By Prudence Woodford, PRO Global
As an older woman who has worked on gender equality issues and women’s rights for nearly 50 years, I feel very let down by the final Global Acceleration Plan for Gender Equality that was launched at the UN Generation Equality Forum in Paris at the end of June 2021.
A personal and professional journey
In many ways, both personal and professional, my life has been inter-connected with the pathway of the UN World Conferences on Women.
I began my anthropological field research on rural women, livelihoods, kinship and gender issues in Ghana in 1975. It was the same year as the very First UN World Conference on Women held in Mexico City. That’s also when the UN Decade for Women was launched.
When the subsequent UN Convention on the Elimination of All forms of Discrimination Against Women (CEDAW) was adopted in 1979, I had become a lecturer at Stockholm University and was using my anthropological work to influence development cooperation policy and programmes. I continued in this role during the two further world conferences in 1980 (Copenhagen) and 1985 (Nairobi).
I was entering my 50th year of life when the Fourth UN World Conference on Women was held in Beijing in 1995.
This meeting resulted in the ground-breaking Beijing Declaration and Platform for Action, which presented an ambitious vision and template for advancing women’s rights globally. It contained substantial points about the inclusion of “women of all ages” and in all their diversity. And it also recognised the importance of older women’s voices and experiences and their contribution to society.
The Generation Equality Campaign through the eyes of an older woman
I’m now 75 and it’s no surprise that I viewed the Generation Equality Campaign – which aimed to commemorate the 25th anniversary of the Fourth World Conference on Women in Beijing – through the eyes and experiences of the older woman and gender equality activist that I am.

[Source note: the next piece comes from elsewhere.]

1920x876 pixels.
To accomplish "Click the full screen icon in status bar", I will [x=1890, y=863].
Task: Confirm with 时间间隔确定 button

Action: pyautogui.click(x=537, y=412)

My older relatives, friends, colleagues, and I have experienced first-hand age discrimination and the increasing invisibility and imposed vulnerability that comes with getting older. For example, ageist attitudes in the workplace have led to discrimination against my older women peers in recruitment processes. And we are among the more priviledged in society, what about those older women who live in poverty, or have few resources?
It is essential that all global efforts towards gender equality incorporate the needs, interests and experiences of women of all ages and from all backgrounds.

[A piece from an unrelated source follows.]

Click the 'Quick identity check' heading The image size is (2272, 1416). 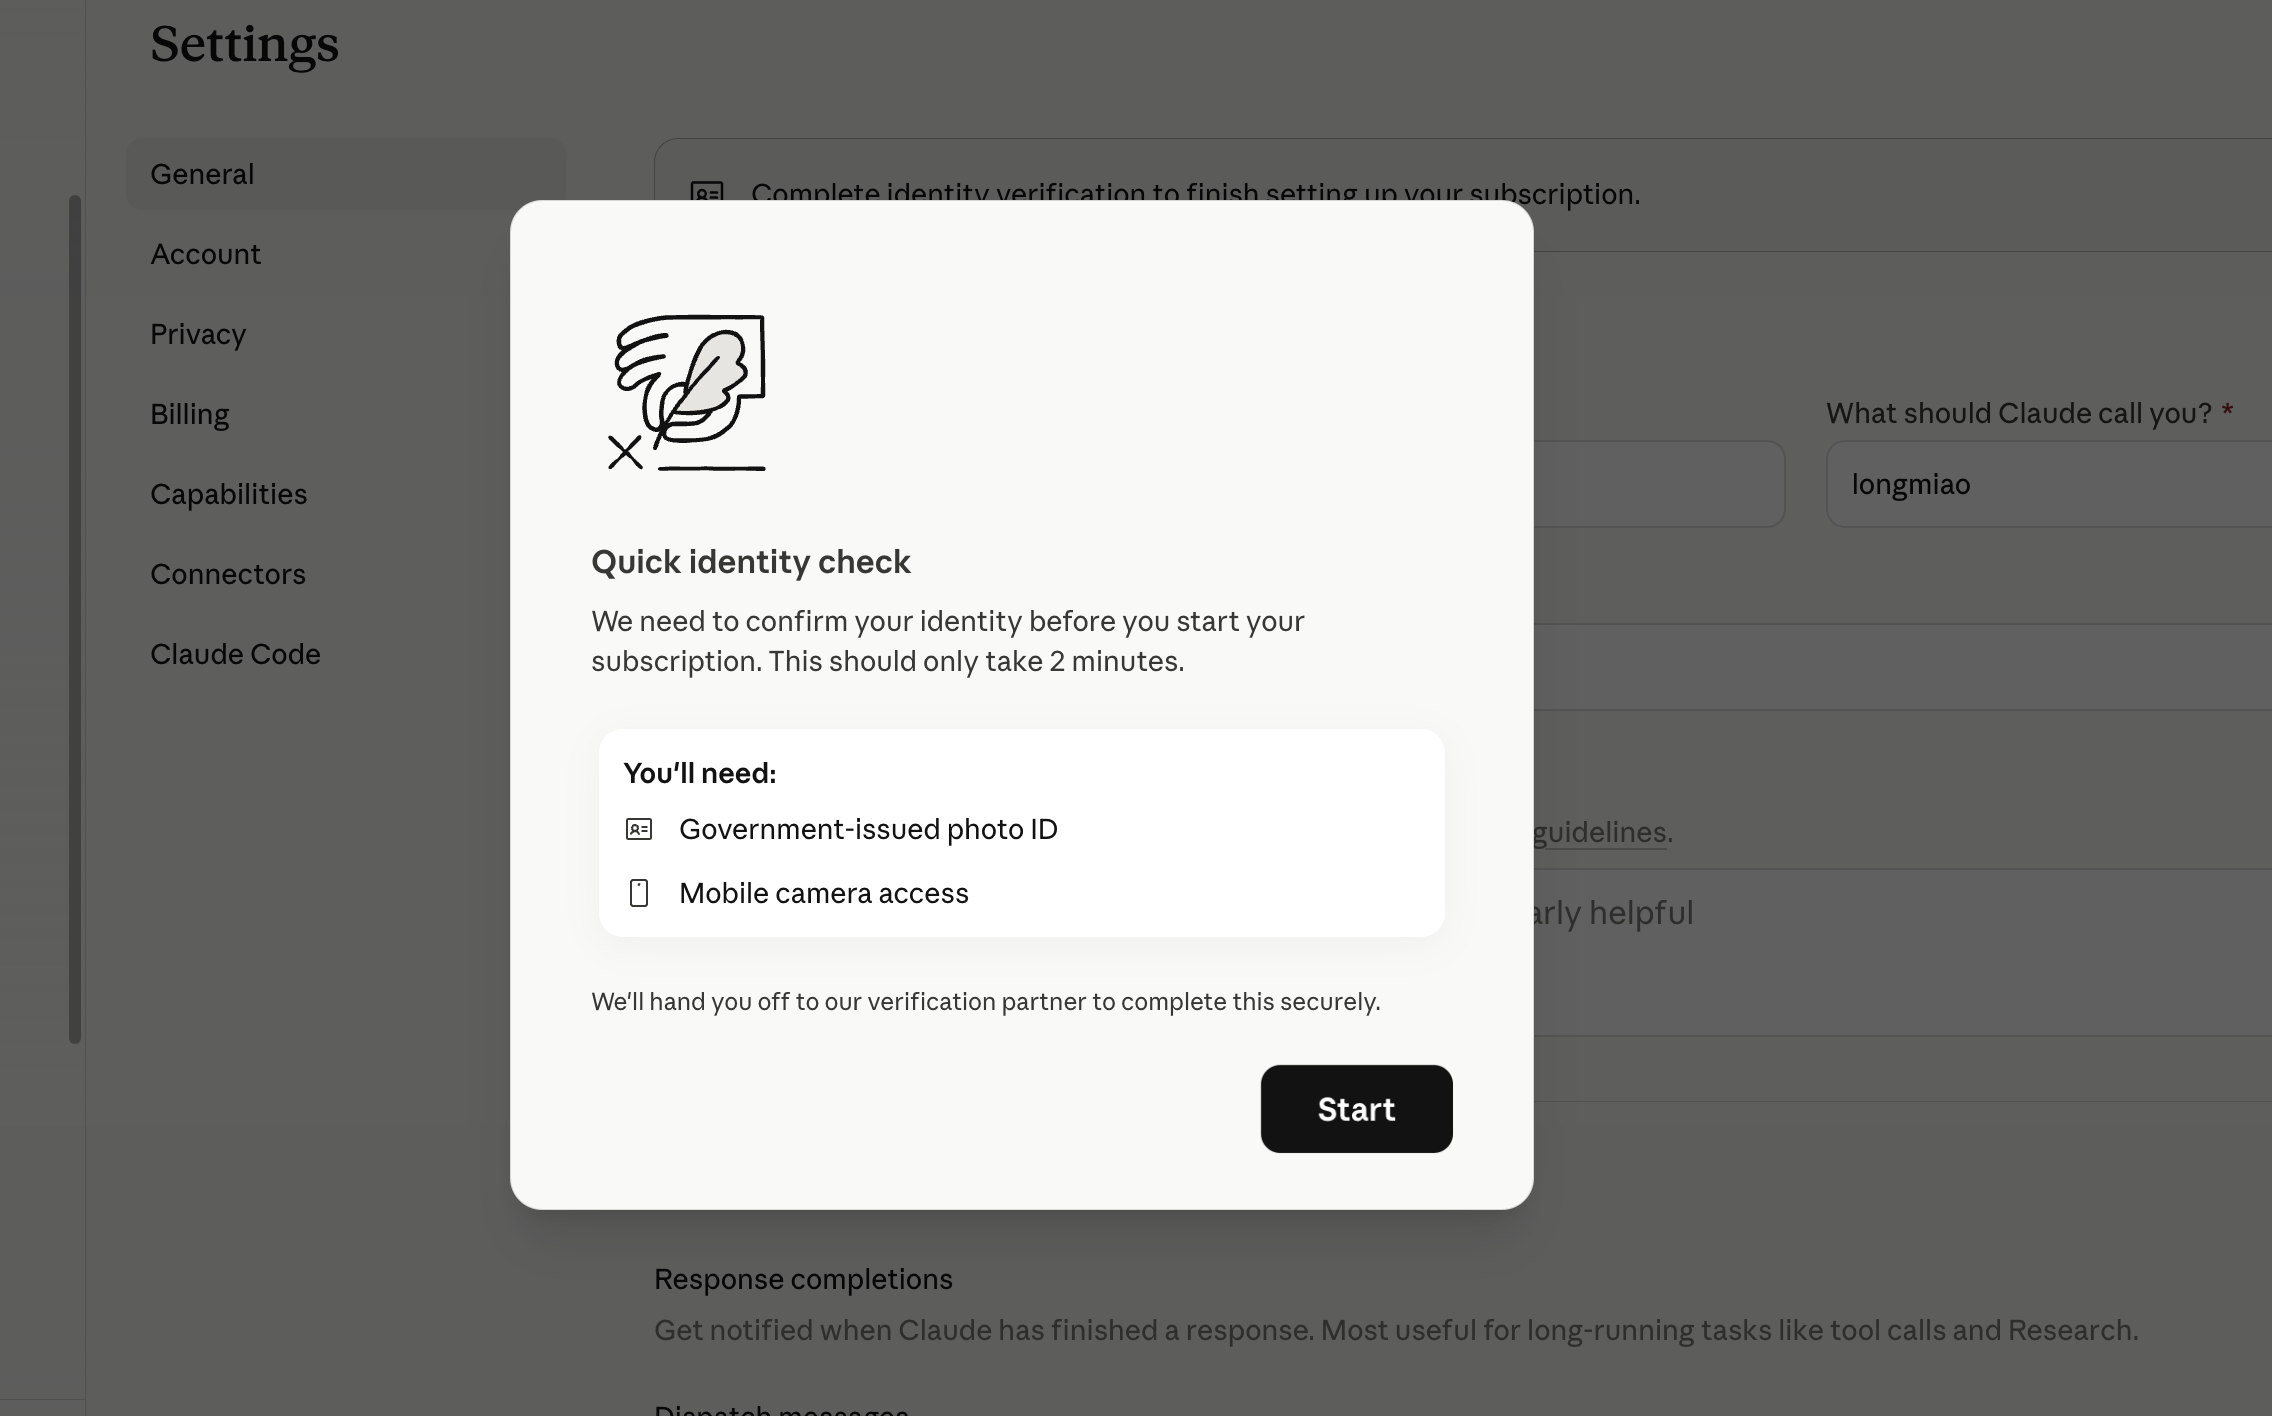(x=751, y=562)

The Forums, held this year in Mexico and Paris, aimed to re-energise the commitments of the Beijing Declaration and Platform for Action, and to galvanise actions towards gender equality over the next five years. I was therefore hopeful it would result in new and transformative commitments to tackle the inequality that women experience throughout their life, including in older age.
I was buoyed by the meticulous work that PRO Global, CONCORD Sweden’s gender working group and the HelpAge global network conducted to advocate for older women’s rights. However, it was disappointing that civil society organisations were not always consulted or kept well informed of how to participate in the Forums’ preparations.

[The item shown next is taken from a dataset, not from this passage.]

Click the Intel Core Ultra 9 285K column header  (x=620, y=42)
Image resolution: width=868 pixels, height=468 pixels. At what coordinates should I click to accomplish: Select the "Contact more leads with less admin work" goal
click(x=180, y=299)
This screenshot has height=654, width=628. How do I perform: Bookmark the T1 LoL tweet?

There were few older women included in the event programmes during both Forums and older women who were present didn’t address older women’s issues. Speakers seemed generally to either lack a nuanced understanding or to be unaware of the importance of raising older women’s roles and experiences, for example, their significant economic contributions.
A step backwards
While I welcome many of the outcomes of the Forum, such as the increased financial investments in gender equality, I was disappointed that the final Global Acceleration Plan fails to address the specific barriers older women face.
For example, the blueprint on Economic Justice and Rights ignores the challenges older women experience as providers of care to their families and communities. Instead, it reenforces negative perceptions of older women only as recipients of care. And yet, according to a recent study by Age International, 4.3 hours of older women’s care work per day remains unpaid.
Older women’s unpaid care work contributes to our economies and enables younger generations to study and work. However, the lack of support available to older women has an impact on their health and limits their access to decent work. We must recognise older women’s unpaid care contributions and ensure that commitments support carers of all ages.
The Plan also fails to recognise and commit to addressing the absence of older women in official economic statistics and other data, ensuring that older women’s paid and unpaid work remains invisible and uncounted.
Building an equal future for all ages
Going forward, it will be important to remind ourselves of what has already been achieved that we can and must build upon.
I feel strongly that promises made since 1975 to promote the empowerment of women in all their diversity, including older women, have not been kept in the Generation Equality Campaign.
The fact that older women have not been considered relevant or taken seriously in the Global Acceleration Plan is not a mere oversight. It is a testament to the continued gender and age discrimination we face.
However, I hope we can use this disappointment to fuel our collective resolve to achieve a UN convention on the rights of older people. Such a mandate will provide another tool through which we can work towards gender equality and the protection of older women’s rights. And older women like me, who have championed gender equality all their lives, will finally feel that age is taken into account.